Jurisprudencia sobre la defensa técnica en materia penal

Escrito por  Eduardo López Betancourt Mar 31, 2018

Como es sabido, el derecho a la defensa supone la posibilidad que debe garantizarse al ciudadano de combatir jurídicamente un proceso penal que se erige en su contra. Este derecho comprende una amplia variedad de aspectos, fundamentalmente el hecho de contar con los servicios profesionales de un defensor, quien debe tener la competencia técnica necesaria. Se trata de la dimensión formal del derecho, entendido como derecho al defensor.

Anteriormente, la Constitución permitía que la persona pudiera defenderse por sí misma, o por persona de su confianza. Los tiempos han cambiado, y ahora la exigencia es que el defensor deba ser siempre un profesional del derecho, esto es, alguien licenciado con la cédula respectiva. Este derecho a la defensa adecuada por defensor se menciona en la fracc VIII, apartado B), del artículo 20 constitucional.

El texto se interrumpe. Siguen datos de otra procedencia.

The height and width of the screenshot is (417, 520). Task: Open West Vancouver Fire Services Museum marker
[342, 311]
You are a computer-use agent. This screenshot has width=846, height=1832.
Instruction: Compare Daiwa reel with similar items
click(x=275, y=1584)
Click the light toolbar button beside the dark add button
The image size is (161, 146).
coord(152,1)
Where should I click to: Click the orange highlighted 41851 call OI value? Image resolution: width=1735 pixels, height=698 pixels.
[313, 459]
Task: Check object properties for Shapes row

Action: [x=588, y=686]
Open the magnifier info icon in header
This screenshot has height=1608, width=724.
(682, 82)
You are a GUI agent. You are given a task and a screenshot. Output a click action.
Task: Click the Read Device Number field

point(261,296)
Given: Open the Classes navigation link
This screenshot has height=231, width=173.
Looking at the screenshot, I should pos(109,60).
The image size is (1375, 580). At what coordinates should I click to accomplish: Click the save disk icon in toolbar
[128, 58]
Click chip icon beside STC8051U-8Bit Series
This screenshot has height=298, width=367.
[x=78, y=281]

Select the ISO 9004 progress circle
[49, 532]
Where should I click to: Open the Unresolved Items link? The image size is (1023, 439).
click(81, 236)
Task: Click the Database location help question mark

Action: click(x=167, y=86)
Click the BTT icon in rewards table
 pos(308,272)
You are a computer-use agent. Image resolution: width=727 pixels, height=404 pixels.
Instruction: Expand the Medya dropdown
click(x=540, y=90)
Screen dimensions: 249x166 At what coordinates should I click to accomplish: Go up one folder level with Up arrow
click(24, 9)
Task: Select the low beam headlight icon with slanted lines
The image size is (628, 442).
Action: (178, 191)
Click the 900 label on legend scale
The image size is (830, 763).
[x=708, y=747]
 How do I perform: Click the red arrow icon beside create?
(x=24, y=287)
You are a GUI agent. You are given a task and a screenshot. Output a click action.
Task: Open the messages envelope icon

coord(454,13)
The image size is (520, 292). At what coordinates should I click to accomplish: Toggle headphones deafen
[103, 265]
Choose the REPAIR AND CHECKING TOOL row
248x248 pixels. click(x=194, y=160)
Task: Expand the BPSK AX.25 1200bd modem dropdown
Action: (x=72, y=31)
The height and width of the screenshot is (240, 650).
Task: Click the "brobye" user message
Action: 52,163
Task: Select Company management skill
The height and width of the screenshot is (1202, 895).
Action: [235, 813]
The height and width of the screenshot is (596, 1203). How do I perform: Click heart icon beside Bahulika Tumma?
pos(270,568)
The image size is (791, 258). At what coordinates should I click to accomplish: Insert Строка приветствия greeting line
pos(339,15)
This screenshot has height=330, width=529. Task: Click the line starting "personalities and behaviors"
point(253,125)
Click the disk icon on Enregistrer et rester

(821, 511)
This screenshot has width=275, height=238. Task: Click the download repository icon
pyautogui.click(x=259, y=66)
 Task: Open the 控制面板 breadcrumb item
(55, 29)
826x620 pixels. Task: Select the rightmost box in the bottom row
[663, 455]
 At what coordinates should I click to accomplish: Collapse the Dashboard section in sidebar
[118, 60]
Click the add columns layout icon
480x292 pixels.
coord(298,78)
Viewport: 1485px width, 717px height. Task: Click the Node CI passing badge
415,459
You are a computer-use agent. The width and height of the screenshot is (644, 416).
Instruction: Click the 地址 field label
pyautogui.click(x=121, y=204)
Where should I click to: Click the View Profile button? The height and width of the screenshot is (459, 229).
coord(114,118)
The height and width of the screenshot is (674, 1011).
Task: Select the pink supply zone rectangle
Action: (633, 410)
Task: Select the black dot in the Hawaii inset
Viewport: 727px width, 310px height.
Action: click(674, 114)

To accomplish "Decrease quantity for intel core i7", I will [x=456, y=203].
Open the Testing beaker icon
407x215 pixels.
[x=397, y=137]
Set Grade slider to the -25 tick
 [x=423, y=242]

El requisito de que el defensor sea “abogado” configura lo que la doctrina procesal penal denomina defensa “técnica”. Cabe precisar que el defensor deberá ser persona experimentada en el ámbito del derecho procesal penal, lo que se verá reflejado en su aptitud para actuar en el proceso, pues el derecho requiere que la persona tenga capacidad técnica para asesorar y recomendar lo que jurídicamente resulta conveniente para el imputado, a fin de otorgar la efectiva asistencia legal para enfrentarse a la persecución penal en su contra.

Ahora bien, el principal elemento probatorio para acreditar, de inicio, la defensa técnica, es que la persona cuente con la cédula profesional que lo acredite como licenciado en derecho. Sobre este requisito ineludible se ha emitido una jurisprudencia reciente, del Pleno del Quinto Circuito, publicada en el Semanario Judicial de la Federación el viernes 23 de marzo de 2018 (Tesis: PC.V. J/17 P).

En este criterio, se establece cuáles deben ser los efectos del amparo cuando se conceda por incertidumbre, por violación al derecho a la defensa durante la realización del acto reclamado. Considera el órgano jurisdiccional federal que este derecho a la defensa adecuada, en la dimensión de la técnica, “se satisface cuando el imputado en todas las etapas del procedimiento en que interviene, cuenta con la asistencia jurídica de un defensor titulado como licenciado en derecho y, por tanto, profesionista en la materia”.

Efectivamente, solo puede ser una persona con esa acreditación la que puede ser investido del importante rol del defensor. El Pleno de circuito considera que el Juez debe promover el cumplimiento de ese derecho, al estar obligado a garantizar la posibilidad de esa defensa. Debe establecer las condiciones, en lugar de obstruir, y facilitar que se muestre evidencia del carácter profesional del defensor.

En esta tesitura, se concluye que cuando se conceda un amparo, a consecuencia de una omisión en la exhibición del título o la cédula profesional que acredite al defensor (público o privado) como licenciado en derecho, el efecto debe ser que “la autoridad responsable de segunda instancia deje insubsistente el acto reclamado, requiera al defensor para que acredite mediante dicha exhibición, que tenía ese carácter en la época en la que asistió jurídicamente al imputado y, en caso contrario o de existir imposibilidad para hacerlo, indagar ante las autoridades competentes para ese mismo fin”.

De este modo, la incertidumbre sobre si el acto fue o no realizado en compañía del defensor adecuado no lo nulifica per se, según el criterio, sino que ha de verificarse la situación. Solo en el supuesto de que efectivamente, resulte que no hubo defensor adecuado, porque no se logre la acreditación, entonces si corresponde “revocar la sentencia de instancia natural, para que se reponga el procedimiento y se subsane la violación delatada”.